### Exercise
Can you recast the entries below, from the line containing "Image resolution: width=949" through the line containing "I will point(1123,144).", as a Markdown table with the columns Row and Line, numbering each row and leaving out blank lines?

### Data provided
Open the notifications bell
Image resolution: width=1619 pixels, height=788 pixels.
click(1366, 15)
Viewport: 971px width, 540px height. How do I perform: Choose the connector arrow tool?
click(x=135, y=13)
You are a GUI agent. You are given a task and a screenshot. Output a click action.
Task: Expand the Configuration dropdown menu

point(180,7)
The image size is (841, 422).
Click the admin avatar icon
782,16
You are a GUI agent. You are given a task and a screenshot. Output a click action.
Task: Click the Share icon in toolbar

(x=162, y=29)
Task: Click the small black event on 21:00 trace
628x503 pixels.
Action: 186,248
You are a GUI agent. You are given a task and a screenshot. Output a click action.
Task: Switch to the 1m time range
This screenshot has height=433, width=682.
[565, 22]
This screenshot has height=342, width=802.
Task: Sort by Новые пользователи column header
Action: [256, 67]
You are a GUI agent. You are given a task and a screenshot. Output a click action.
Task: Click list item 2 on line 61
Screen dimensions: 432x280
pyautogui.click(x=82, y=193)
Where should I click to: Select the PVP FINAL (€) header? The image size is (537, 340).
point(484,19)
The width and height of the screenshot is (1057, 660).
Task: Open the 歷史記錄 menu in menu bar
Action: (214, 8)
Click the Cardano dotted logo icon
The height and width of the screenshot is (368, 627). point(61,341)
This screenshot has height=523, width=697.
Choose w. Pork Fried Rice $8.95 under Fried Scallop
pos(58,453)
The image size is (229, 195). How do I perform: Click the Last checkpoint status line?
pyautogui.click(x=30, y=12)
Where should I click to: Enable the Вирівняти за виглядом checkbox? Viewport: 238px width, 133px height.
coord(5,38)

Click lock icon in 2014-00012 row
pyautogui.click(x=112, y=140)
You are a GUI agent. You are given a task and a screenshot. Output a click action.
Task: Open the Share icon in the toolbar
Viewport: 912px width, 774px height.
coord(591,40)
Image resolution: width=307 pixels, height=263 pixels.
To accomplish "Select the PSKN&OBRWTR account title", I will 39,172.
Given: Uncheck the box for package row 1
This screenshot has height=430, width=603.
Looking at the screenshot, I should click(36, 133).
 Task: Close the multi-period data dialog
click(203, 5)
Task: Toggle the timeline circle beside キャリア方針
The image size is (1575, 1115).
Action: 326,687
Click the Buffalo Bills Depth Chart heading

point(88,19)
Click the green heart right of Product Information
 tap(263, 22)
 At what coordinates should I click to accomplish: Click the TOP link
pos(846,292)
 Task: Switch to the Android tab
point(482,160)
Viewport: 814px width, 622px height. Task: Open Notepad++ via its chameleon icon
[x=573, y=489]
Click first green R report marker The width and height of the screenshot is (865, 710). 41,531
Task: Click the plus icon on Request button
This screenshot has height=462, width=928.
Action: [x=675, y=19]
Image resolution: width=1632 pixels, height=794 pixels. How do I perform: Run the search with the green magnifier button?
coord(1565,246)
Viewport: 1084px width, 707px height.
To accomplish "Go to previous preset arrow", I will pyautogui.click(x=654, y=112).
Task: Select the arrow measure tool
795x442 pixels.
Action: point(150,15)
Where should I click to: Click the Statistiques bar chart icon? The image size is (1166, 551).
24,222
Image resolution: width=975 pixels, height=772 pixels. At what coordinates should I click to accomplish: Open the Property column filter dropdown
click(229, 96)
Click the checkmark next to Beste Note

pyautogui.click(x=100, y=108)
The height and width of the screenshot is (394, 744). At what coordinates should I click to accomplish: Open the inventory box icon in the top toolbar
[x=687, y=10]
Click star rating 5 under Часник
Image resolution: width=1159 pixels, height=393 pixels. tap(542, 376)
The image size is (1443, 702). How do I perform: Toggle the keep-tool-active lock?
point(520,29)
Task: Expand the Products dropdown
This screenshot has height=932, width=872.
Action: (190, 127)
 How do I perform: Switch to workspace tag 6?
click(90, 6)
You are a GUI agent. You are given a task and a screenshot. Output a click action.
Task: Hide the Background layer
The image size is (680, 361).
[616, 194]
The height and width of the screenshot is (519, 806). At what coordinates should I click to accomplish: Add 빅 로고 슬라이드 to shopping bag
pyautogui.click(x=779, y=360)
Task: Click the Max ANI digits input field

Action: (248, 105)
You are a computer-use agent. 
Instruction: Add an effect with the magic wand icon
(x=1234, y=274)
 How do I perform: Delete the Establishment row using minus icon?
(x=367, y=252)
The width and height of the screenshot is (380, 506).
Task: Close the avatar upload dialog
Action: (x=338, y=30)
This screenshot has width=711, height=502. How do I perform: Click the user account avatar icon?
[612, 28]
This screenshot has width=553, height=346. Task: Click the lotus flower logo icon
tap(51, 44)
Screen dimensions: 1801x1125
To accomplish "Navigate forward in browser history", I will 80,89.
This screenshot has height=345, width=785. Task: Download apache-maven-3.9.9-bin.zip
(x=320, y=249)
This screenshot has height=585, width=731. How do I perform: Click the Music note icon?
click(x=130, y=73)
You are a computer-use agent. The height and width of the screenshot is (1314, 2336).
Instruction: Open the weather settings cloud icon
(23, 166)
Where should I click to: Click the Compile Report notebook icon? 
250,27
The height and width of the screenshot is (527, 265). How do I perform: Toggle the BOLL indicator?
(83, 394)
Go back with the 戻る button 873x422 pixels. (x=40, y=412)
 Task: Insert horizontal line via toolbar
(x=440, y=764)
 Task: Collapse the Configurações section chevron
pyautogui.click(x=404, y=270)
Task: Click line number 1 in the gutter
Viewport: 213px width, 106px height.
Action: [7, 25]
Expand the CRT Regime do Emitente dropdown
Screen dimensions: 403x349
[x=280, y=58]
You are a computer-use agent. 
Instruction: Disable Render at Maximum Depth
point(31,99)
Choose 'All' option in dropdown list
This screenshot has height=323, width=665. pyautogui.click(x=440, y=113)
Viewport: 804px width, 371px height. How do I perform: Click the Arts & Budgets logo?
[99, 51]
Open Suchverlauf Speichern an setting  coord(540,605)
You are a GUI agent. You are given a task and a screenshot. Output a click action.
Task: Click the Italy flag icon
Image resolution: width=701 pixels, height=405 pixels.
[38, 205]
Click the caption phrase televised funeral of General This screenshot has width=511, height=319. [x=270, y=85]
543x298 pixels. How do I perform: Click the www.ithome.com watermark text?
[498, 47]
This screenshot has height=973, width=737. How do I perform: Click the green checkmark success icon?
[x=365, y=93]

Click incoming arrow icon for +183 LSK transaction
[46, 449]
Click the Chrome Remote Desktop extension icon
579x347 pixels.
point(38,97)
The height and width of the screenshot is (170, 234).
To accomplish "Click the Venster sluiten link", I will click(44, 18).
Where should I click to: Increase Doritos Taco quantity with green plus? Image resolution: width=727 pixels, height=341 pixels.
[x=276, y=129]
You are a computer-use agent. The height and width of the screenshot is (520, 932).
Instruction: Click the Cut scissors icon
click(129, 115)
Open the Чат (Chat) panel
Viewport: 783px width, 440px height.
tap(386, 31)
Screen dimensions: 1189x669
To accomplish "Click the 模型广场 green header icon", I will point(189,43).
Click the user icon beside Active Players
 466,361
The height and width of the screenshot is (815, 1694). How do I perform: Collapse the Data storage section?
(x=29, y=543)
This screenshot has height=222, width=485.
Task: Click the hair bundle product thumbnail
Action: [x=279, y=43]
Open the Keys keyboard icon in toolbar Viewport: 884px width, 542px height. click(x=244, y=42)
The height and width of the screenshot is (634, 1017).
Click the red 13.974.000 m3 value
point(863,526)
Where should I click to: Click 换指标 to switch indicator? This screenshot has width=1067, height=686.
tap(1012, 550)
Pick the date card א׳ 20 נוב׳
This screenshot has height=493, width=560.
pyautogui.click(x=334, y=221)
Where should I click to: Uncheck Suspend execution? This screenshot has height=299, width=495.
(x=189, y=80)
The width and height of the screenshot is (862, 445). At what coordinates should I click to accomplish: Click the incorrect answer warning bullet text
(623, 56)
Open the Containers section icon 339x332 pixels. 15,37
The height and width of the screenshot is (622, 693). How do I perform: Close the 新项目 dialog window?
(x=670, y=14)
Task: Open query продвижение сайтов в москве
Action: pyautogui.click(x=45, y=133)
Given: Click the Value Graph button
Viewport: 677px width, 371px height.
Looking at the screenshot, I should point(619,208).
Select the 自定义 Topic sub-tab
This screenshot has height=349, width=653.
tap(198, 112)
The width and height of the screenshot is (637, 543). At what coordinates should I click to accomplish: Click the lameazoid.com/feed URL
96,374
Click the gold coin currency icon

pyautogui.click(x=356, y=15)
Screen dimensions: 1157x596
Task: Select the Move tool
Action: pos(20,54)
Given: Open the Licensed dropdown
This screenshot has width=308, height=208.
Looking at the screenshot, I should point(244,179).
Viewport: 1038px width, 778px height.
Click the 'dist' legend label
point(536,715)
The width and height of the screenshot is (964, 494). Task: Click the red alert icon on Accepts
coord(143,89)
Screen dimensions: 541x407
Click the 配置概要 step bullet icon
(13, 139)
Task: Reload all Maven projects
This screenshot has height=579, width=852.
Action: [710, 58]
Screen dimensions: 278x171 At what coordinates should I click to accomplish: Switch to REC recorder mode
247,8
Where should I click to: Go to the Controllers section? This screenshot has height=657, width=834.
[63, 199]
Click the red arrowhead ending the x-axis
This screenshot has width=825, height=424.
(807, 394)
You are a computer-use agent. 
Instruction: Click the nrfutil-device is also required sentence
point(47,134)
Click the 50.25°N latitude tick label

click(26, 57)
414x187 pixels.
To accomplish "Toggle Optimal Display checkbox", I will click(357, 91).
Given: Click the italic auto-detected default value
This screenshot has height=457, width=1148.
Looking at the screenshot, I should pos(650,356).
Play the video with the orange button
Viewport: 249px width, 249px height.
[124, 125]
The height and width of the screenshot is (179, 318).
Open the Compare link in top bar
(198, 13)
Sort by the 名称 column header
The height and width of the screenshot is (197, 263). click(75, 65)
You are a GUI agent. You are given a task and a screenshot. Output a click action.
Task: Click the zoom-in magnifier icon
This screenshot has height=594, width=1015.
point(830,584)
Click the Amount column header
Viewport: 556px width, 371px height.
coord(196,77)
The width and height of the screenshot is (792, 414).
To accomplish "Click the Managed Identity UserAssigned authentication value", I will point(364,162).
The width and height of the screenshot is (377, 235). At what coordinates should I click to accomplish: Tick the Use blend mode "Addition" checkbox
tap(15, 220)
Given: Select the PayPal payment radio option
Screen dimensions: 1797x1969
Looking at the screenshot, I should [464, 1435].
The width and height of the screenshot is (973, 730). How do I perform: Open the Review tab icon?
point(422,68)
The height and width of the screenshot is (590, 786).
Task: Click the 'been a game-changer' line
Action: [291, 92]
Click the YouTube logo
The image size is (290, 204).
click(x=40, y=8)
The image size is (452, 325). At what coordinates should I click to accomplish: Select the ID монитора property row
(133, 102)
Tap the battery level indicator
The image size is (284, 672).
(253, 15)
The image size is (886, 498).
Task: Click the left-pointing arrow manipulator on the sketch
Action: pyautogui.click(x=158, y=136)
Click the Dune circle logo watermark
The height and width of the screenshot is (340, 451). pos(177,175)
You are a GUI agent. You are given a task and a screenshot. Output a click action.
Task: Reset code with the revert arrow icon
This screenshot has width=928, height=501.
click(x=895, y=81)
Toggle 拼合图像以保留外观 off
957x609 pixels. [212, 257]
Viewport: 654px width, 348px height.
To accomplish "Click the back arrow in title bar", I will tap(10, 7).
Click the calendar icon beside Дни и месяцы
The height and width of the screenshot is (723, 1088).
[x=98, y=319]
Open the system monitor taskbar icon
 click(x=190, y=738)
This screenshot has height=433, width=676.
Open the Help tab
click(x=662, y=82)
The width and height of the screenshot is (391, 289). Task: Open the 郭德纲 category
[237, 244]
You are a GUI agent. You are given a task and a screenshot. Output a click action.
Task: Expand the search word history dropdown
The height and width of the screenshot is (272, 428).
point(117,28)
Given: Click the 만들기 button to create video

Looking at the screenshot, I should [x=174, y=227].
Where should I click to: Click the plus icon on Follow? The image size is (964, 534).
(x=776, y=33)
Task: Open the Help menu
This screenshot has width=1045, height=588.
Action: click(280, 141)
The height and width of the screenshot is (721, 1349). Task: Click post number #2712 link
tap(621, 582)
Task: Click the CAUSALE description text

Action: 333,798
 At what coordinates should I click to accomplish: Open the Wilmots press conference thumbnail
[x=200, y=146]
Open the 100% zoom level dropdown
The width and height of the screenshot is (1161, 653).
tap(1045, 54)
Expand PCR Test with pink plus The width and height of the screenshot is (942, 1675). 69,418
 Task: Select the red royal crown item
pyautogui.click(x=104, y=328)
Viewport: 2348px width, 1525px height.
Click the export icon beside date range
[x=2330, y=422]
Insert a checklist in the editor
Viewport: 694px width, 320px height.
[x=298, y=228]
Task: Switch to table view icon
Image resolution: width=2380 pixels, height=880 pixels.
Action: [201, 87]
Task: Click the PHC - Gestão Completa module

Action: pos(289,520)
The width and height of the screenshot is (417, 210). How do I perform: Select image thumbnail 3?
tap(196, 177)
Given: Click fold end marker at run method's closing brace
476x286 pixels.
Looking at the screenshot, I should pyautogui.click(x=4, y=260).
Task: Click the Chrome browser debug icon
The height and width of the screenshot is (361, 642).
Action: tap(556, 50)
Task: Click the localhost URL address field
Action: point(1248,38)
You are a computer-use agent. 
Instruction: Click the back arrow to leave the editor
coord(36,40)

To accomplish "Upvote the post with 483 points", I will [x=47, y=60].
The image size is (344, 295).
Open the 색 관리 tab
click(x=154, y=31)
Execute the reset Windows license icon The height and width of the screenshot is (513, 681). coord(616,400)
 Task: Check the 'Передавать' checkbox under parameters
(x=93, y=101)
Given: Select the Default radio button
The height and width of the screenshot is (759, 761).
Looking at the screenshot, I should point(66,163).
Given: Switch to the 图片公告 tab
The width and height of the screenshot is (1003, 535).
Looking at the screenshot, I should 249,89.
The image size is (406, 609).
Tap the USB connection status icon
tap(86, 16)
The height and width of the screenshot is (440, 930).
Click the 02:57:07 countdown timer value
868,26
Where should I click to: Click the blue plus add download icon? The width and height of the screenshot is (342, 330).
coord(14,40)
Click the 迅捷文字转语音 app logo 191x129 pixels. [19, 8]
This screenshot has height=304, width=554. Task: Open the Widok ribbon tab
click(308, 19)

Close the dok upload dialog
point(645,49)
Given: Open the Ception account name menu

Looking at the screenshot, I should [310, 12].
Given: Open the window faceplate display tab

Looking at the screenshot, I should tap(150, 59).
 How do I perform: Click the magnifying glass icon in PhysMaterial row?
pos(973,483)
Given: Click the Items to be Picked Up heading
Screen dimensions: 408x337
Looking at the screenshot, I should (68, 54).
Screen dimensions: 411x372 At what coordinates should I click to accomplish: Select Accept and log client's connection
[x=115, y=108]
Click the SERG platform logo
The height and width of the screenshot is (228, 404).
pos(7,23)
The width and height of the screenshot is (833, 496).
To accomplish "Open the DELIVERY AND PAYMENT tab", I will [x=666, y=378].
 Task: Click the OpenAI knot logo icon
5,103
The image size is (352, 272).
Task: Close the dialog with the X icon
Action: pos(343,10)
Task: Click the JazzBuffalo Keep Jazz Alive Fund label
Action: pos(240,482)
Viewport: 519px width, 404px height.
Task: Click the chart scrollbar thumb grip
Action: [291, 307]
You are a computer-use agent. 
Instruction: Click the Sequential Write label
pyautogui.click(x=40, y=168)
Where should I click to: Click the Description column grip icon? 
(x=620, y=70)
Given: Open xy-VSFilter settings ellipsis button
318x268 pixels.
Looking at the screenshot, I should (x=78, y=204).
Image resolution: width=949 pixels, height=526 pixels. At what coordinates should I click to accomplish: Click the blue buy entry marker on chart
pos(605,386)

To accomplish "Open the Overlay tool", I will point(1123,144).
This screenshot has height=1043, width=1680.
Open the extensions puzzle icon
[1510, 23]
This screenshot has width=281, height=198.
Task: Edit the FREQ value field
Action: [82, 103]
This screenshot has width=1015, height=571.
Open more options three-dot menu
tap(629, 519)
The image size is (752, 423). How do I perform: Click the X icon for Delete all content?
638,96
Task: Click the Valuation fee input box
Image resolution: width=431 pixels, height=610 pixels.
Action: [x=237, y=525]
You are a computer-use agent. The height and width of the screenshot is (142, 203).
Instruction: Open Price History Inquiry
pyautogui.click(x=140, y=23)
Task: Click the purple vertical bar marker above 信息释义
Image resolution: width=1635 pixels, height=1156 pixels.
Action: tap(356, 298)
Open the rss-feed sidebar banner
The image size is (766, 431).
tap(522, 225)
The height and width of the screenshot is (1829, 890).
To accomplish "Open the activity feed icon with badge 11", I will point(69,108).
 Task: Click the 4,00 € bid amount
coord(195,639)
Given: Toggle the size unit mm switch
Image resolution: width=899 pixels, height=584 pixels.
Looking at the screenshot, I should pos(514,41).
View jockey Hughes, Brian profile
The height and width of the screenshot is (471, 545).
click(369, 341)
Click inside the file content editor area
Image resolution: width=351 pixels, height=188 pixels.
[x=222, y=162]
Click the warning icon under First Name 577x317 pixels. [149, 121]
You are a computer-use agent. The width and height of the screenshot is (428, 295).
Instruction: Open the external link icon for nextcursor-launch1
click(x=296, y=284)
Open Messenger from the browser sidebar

### Answer to this task
| Row | Line |
|---|---|
| 1 | Image resolution: width=949 pixels, height=526 pixels. At what coordinates should I click to accomplish: Click the blue buy entry marker on chart |
| 2 | pos(605,386) |
| 3 | To accomplish "Open the Overlay tool", I will point(1123,144). |